– Эти деньги будут заплачены, но нам важно знать, когда больная будет принята.
– Недели через полторы, в порядке записи.
– А раньше нельзя?
– Никак нельзя.
Грустные, отошли мы от двери. Маме, прежде всего, вовсе не улыбалось проживаться в Москве, в гостинице, а главное, она была так напугана и взволнована страшной болезнью, лечение которой она запустила, что откладыванье решения об операции на каждый лишний день казалось ей едва ли не равносильным смертному приговору.
Тогда я решился на экстренное средство. Зная, что в 1906 году В. Ф. Снегирев делал сложную операцию удаления кисты С. А. Толстой в Ясной Поляне, я обратился к Софье Андреевне по телеграфу с просьбой по телеграфу же просить Снегирева срочно принять и освидетельствовать мою мать. На другой день я получил от милой Софьи Андреевны телеграфный ответ, что мое желание ею выполнено.
Опять – визит в профессорский особняк.
Но на этот раз мне стоило только назвать свою фамилию – и входная дверь широко раскрылась передо мной и перед матерью:
– Пожалуйте! – услыхали мы из уст того же «респектабельного» лакея. (О 25 рублях за визит уже не говорилось.)
Проф. Снегирев любезно нас принял, осмотрел маму, определил рак и через несколько дней в лечебнице своего ассистента д-ра Полилова произвел больной большую операцию. Мы с братом Веной ожидали в приемной и увидели маму через какой-нибудь час после операции – еще пьяную от хлороформа, задыхающуюся и бредящую. Но лица у д-ра Полилова и сестер милосердия были веселые.

+---+

- Задание 1 -
Ответьте на вопросы по отрывку:
(а) Через какой срок, как сказали у двери, больную примут?
(б) К кому обратились по телеграфу с просьбой повлиять на Снегирева?
(в) В чьей лечебнице прошла операция?
- Задание 2 -
Замените в отрывке «гостинице» на «меблированных комнатах» и приведите часть, которая открывается словами «Грустные, отошли мы» и заканчивается словами «равносильным смертному приговору.».
Строки ниже для работы с отрывком не нужны.

[Выдержки из данных]
+---+

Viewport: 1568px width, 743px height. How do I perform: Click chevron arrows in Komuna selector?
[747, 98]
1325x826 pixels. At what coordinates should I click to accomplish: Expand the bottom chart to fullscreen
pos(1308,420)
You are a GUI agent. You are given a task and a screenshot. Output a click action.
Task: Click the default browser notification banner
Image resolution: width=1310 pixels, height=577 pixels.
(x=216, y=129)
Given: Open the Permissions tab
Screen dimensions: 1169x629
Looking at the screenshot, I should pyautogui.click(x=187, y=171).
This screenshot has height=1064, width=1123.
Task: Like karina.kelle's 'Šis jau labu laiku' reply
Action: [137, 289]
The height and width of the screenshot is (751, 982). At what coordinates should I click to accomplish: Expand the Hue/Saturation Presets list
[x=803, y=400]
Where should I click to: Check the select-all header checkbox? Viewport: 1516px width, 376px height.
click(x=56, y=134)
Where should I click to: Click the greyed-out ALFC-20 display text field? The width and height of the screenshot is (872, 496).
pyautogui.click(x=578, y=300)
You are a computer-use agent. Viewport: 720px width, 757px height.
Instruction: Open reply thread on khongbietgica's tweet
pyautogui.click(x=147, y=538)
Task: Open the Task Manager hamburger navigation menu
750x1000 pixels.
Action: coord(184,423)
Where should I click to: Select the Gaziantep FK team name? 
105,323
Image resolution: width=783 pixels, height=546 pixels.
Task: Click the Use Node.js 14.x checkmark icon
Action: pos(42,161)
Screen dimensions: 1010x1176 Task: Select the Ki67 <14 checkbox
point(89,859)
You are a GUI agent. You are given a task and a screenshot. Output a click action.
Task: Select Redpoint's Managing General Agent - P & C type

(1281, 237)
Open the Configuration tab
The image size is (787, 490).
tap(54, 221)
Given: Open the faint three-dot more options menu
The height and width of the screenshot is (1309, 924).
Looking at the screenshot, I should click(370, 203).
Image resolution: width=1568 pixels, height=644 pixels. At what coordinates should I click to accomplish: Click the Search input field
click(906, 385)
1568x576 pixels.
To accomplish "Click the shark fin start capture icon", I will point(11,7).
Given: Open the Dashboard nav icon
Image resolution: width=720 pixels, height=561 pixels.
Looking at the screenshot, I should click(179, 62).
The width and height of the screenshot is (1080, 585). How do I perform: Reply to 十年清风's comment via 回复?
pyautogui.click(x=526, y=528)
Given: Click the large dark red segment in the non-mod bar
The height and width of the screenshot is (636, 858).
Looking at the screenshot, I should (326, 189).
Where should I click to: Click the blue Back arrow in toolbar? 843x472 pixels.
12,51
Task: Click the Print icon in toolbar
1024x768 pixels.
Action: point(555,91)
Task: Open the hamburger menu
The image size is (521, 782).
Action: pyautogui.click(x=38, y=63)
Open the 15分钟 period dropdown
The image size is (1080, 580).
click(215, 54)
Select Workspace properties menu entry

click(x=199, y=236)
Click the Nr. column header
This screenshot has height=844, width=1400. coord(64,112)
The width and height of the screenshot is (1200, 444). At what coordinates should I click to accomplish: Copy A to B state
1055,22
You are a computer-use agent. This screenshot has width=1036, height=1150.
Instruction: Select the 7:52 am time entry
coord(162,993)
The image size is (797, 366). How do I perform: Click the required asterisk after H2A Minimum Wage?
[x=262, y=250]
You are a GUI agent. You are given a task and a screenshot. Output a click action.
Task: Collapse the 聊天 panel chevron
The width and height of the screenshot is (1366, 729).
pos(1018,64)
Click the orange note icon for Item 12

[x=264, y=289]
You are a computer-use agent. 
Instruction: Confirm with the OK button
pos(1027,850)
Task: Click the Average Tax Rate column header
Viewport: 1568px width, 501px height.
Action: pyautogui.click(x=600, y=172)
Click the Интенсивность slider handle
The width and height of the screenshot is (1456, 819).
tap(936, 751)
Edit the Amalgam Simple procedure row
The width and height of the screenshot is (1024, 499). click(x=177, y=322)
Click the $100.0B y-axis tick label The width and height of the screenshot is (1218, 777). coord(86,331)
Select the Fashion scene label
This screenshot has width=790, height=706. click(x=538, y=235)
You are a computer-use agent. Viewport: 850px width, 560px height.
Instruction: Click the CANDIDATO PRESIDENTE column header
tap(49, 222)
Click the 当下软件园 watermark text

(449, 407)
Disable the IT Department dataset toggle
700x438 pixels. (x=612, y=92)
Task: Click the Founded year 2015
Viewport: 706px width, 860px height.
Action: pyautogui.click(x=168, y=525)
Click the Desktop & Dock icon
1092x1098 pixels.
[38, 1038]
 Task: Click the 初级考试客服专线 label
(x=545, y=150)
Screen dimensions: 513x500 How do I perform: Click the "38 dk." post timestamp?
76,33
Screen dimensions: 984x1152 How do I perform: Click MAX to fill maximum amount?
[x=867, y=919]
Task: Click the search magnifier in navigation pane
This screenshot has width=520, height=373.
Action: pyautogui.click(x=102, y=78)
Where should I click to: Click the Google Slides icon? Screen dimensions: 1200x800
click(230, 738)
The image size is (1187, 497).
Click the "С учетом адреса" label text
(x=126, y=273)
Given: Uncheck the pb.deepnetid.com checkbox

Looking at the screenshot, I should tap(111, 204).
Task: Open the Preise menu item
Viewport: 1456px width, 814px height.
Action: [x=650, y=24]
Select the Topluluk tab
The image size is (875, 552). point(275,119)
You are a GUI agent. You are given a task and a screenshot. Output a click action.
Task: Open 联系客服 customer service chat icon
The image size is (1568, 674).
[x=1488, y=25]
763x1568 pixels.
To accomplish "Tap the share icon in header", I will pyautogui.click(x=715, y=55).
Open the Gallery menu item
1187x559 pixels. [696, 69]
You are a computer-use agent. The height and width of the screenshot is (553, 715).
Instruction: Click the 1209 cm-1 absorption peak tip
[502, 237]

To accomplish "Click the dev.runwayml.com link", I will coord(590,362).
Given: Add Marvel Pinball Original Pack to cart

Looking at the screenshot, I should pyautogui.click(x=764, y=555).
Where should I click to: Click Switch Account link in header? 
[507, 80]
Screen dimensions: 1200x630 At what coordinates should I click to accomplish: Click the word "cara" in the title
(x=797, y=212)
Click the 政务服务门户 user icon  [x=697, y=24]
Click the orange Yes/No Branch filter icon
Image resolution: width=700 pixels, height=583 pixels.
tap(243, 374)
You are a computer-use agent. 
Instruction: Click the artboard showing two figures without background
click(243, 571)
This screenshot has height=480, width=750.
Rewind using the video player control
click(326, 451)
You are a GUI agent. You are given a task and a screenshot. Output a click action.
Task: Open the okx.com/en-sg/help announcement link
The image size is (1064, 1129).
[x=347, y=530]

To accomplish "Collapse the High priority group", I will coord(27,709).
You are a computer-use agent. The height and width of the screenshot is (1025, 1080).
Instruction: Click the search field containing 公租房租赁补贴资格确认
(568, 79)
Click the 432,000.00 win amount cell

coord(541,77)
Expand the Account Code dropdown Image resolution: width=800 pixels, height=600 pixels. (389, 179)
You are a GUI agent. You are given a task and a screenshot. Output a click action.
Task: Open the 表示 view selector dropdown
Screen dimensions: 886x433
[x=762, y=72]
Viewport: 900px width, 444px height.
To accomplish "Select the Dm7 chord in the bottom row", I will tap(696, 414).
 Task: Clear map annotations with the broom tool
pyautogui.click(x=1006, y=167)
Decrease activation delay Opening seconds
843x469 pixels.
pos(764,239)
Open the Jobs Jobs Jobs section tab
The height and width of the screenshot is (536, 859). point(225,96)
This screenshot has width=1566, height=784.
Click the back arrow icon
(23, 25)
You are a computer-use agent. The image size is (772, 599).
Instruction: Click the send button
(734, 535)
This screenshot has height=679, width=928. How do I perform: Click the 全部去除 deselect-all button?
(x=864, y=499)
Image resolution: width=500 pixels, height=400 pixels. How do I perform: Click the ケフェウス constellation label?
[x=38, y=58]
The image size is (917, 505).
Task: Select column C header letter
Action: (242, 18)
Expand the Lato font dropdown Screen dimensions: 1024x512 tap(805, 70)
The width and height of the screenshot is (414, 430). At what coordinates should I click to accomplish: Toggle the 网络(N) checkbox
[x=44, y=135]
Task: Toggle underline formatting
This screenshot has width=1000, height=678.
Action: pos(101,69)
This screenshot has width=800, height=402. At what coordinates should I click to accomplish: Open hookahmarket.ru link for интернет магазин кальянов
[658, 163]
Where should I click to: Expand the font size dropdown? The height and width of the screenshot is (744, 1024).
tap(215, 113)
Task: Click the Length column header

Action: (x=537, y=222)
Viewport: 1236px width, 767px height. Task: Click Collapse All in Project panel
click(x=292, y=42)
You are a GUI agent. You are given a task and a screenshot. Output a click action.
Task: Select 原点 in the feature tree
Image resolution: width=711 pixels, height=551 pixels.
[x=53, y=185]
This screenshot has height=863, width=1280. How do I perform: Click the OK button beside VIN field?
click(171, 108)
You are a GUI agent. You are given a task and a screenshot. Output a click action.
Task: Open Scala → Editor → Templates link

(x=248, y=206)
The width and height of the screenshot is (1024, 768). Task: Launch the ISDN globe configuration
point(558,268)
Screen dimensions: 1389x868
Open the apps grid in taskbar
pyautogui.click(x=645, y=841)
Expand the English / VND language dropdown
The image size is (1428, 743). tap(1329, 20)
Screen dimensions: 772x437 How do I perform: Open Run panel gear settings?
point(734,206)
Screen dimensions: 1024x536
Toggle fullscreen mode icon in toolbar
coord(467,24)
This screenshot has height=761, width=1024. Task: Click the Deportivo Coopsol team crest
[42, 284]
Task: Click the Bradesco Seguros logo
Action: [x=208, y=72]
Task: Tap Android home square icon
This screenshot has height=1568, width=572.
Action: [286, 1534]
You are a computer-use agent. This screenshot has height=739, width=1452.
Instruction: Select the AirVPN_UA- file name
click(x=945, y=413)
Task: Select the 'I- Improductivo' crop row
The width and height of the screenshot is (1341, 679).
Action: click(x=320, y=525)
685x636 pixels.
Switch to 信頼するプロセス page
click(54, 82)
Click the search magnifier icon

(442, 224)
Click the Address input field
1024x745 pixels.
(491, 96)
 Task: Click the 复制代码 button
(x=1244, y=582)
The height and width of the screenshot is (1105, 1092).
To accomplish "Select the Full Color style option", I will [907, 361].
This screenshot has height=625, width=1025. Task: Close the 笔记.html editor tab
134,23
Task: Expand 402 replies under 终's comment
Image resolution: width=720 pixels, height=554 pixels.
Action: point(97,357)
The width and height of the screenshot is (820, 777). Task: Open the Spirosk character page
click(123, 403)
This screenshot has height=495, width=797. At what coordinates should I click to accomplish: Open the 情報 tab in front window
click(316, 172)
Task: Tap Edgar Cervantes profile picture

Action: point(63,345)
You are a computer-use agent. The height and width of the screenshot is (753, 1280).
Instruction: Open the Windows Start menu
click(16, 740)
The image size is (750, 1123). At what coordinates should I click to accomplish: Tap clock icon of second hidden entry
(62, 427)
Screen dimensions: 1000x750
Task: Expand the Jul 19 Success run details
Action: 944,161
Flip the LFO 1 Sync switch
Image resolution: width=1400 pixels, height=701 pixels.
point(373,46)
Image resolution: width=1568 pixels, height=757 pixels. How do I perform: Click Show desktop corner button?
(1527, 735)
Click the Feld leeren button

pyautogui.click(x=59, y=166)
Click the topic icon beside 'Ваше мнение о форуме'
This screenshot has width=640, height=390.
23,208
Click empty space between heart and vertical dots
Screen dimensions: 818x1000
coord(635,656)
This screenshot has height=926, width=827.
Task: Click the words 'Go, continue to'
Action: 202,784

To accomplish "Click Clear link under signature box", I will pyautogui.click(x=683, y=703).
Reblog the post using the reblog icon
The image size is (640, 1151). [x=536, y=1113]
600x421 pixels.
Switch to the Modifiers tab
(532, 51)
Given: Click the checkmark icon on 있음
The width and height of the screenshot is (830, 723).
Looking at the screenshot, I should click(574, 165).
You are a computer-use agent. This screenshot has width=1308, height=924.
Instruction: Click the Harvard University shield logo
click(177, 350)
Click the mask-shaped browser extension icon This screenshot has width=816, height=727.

+---+

- Ответ 1 -
(а) Недели через полторы, в порядке записи.
(б) К Софье Андреевне Толстой.
(в) В лечебнице ассистента Снегирева, д-ра Полилова.

- Ответ 2 -
Грустные, отошли мы от двери. Маме, прежде всего, вовсе не улыбалось проживаться в Москве, в меблированных комнатах, а главное, она была так напугана и взволнована страшной болезнью, лечение которой она запустила, что откладыванье решения об операции на каждый лишний день казалось ей едва ли не равносильным смертному приговору.